Hybrid Search with RRF — Advanced RAG — Chunking, Retrieval, Re-ranking (Chapter 7)

Reciprocal Rank Fusion (RRF) combines multiple retrieval strategies by combining their result lists rather than their scores directly.

Why score normalization fails: Different retrieval methods produce scores on incompatible scales. Dense retrieval might output values between 0.5 and 0.9, while BM25 outputs values between 0 and 50. Naive score averaging produces unpredictable weighting.

RRF formula: score(d) = Σ(1 / (k + rank_i(d))) where k is a constant (typically 60) and rank_i is the position of document d in list i.

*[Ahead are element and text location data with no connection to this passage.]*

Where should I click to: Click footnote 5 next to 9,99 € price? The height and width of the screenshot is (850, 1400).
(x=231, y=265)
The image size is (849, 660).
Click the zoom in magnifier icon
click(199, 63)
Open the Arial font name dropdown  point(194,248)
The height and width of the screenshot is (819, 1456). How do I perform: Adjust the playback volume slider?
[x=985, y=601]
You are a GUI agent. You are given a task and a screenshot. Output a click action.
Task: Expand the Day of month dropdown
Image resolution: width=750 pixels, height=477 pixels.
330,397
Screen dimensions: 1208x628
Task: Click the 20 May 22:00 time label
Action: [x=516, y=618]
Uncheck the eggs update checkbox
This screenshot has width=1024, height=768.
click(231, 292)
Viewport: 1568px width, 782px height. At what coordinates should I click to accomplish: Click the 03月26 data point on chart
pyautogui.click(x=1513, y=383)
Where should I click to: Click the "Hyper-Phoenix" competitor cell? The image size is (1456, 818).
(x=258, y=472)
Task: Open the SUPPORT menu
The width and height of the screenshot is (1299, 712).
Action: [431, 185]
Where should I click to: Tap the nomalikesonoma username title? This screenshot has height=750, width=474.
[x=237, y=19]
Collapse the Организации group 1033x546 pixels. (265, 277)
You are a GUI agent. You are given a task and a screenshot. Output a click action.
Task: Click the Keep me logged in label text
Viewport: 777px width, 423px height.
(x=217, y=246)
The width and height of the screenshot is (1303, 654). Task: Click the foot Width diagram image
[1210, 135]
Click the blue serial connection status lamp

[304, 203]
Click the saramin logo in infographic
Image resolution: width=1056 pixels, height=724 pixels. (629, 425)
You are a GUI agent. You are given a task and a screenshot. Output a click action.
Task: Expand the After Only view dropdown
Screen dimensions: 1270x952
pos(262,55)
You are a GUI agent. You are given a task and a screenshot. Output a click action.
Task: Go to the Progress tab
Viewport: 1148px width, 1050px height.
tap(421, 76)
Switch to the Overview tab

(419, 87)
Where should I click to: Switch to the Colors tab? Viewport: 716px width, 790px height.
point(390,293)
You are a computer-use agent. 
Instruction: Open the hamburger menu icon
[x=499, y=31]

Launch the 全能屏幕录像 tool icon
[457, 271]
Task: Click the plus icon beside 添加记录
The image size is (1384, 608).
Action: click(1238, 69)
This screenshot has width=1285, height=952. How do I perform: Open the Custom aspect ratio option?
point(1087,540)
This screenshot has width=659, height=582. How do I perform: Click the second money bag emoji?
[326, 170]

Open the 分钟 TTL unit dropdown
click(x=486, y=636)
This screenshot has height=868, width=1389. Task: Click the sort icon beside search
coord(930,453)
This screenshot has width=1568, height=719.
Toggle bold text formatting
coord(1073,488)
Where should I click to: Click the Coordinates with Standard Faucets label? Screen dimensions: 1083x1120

def reciprocal_rank_fusion(results_by_strategy: List[List[dict]], k: int = 60) -> List[dict]:
    """
    Fuse multiple retrieval result lists using RRF.
    
    Args:
        results_by_strategy: List of ranked result lists from different strategies
        k: Constant controlling contribution of lower-ranked results
    
    Returns:
        Fused results sorted by RRF score
    """
    doc_scores = defaultdict(float)
    doc_metadata = {}
    
    for strategy_results in results_by_strategy:
        for rank, result in enumerate(strategy_results, start=1):
            doc_id = result.get('doc_id', result.get('index', rank))
            # RRF contribution
            doc_scores[doc_id] += 1 / (k + rank)
            # Preserve metadata from first occurrence
            if doc_id not in doc_metadata:
                doc_metadata[doc_id] = result
    
    # Sort by fused score
    sorted_docs = sorted(doc_scores.items(), key=lambda x: x[1], reverse=True)
    
    fused_results = []
    for doc_id, score in sorted_docs:
        result = doc_metadata[doc_id].copy()
        result['rrf_score'] = score
        result['doc_id'] = doc_id
        fused_results.append(result)
    
    return fused_results

# Usage example
dense_results = dense_retriever.search(query, top_k=100)
sparse_results = bm25_retriever.search(query, top_k=100)

fused = reciprocal_rank_fusion([dense_results, sparse_results])

Local verification checkpoint

Run the smallest example from this chapter in a local workspace and record the package version, runtime, data path, and observed output. If the result depends on model size, vector count, CPU/GPU backend, or available memory, note that constraint beside the exercise so the lesson remains reproducible.